Un día llegó al lugar un médico viejecito que había estudiado medicina,


filosofía y astronomía y que conocía las propiedades curativas de todas las
plantas y de la carne y las grasas de los animales. Al enterarse de que el rey
estaba enfermo y de que nadie podía curarlo pidió ser conducido a su pre-
sencia.

—Señor —dijo en cuanto estuvo frente a él—, me he enterado de tu mal


y estoy dispuesto a curarte sin necesidad de jarabes ni pomadas fastidiosas.

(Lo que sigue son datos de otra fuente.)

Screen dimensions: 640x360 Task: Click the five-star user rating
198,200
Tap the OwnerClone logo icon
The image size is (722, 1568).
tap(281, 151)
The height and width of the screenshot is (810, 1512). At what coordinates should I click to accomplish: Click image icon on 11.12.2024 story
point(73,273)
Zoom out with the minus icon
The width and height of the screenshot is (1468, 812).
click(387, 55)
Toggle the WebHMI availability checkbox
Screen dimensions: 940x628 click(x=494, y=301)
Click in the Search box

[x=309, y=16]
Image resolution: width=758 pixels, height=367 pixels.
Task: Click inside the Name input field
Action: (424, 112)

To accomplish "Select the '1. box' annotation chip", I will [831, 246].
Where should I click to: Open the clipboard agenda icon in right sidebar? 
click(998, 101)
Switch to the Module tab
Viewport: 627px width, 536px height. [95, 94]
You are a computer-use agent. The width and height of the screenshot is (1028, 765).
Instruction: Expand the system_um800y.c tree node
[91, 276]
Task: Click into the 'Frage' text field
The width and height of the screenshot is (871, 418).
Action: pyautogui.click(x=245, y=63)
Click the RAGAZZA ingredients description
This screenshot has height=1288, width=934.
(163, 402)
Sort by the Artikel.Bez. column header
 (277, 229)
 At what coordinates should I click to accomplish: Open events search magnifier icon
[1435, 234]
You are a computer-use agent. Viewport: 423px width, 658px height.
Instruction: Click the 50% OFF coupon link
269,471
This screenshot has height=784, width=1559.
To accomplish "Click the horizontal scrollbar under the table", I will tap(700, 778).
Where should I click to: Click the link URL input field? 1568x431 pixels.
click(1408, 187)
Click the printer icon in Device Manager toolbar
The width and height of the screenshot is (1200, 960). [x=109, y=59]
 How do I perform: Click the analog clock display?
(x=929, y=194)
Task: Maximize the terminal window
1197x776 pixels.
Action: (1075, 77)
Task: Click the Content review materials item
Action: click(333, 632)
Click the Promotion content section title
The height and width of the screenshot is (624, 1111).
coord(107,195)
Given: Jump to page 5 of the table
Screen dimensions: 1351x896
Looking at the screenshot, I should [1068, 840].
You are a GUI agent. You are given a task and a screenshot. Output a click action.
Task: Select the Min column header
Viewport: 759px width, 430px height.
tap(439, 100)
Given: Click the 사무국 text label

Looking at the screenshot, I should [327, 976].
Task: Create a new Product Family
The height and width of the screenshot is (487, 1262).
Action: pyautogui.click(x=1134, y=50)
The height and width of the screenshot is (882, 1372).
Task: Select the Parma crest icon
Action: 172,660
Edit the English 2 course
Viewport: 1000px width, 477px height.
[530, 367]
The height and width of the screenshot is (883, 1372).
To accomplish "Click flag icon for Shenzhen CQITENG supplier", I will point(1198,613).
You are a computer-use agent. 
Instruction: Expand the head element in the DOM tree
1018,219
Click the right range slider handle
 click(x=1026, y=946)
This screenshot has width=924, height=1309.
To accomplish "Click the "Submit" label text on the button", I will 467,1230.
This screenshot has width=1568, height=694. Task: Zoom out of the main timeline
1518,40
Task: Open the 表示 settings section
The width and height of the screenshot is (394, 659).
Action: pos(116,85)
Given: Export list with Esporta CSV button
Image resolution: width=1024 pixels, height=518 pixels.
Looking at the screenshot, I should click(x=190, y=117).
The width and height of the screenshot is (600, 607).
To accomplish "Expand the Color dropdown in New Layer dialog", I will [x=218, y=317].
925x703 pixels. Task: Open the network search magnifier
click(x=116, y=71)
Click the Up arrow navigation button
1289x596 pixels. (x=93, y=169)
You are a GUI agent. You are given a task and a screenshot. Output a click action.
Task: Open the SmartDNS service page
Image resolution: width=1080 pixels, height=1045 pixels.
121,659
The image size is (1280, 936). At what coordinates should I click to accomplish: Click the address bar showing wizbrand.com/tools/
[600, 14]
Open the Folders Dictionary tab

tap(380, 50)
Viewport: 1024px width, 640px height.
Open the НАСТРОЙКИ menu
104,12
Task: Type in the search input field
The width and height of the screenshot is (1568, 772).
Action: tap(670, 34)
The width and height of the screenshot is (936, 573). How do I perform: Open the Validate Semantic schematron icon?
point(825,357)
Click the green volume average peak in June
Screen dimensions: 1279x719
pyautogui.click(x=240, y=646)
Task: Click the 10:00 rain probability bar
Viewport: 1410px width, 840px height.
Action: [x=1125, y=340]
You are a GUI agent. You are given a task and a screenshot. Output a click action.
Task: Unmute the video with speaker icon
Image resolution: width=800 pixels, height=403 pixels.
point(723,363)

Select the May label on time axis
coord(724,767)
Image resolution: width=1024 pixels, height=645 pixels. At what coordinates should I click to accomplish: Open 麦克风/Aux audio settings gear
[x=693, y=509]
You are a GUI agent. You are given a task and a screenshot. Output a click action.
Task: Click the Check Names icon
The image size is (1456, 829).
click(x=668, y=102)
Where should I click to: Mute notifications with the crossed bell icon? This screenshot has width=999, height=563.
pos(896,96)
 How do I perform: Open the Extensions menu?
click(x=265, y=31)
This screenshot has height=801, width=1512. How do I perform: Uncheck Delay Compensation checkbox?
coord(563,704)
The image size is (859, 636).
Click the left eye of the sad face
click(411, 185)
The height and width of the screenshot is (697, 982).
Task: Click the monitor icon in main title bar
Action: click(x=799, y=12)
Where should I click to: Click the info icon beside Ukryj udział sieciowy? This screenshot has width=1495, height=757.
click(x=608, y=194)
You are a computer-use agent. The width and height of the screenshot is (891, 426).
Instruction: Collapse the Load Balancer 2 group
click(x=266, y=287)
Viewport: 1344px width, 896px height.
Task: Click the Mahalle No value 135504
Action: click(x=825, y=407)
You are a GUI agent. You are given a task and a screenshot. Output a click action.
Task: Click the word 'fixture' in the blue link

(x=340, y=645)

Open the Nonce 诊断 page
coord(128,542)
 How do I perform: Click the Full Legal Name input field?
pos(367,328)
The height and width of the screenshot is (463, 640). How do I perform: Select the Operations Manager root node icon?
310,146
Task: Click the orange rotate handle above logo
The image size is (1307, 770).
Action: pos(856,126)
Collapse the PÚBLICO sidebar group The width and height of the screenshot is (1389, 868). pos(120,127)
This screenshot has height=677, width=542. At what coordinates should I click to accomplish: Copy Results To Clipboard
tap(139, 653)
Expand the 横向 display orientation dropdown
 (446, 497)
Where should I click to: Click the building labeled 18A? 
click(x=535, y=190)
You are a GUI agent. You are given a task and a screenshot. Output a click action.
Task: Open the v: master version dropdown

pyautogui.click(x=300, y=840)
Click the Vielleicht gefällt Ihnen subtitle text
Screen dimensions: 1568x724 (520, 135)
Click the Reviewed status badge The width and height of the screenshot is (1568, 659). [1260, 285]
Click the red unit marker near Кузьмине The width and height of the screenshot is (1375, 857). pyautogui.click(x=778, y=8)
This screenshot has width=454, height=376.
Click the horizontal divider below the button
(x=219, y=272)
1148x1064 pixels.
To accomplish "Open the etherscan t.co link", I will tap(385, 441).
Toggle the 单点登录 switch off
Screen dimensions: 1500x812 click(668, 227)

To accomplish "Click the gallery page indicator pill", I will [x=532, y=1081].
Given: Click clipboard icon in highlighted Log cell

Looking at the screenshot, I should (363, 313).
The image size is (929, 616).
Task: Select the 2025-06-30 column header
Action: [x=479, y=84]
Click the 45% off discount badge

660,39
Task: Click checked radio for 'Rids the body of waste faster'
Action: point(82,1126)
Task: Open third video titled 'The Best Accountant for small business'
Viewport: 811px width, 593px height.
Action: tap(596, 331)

El rey se puso muy contento al oírlo y le prometió honores y riquezas si


lograba curarlo.

El médico se encerró en sus habitaciones y fabricó una especie de mazo


de madera en cuyo mango, hueco, introdujo unos cuantos productos
medicinales que sólo él conocía.

Luego volvió junto al rey y le propuso que jugase, con ese mazo, hasta
que el sudor empapara su cuerpo. Así, transpirado, debía volver a palacio,
darse un buen baño y acostarse bien abrigado.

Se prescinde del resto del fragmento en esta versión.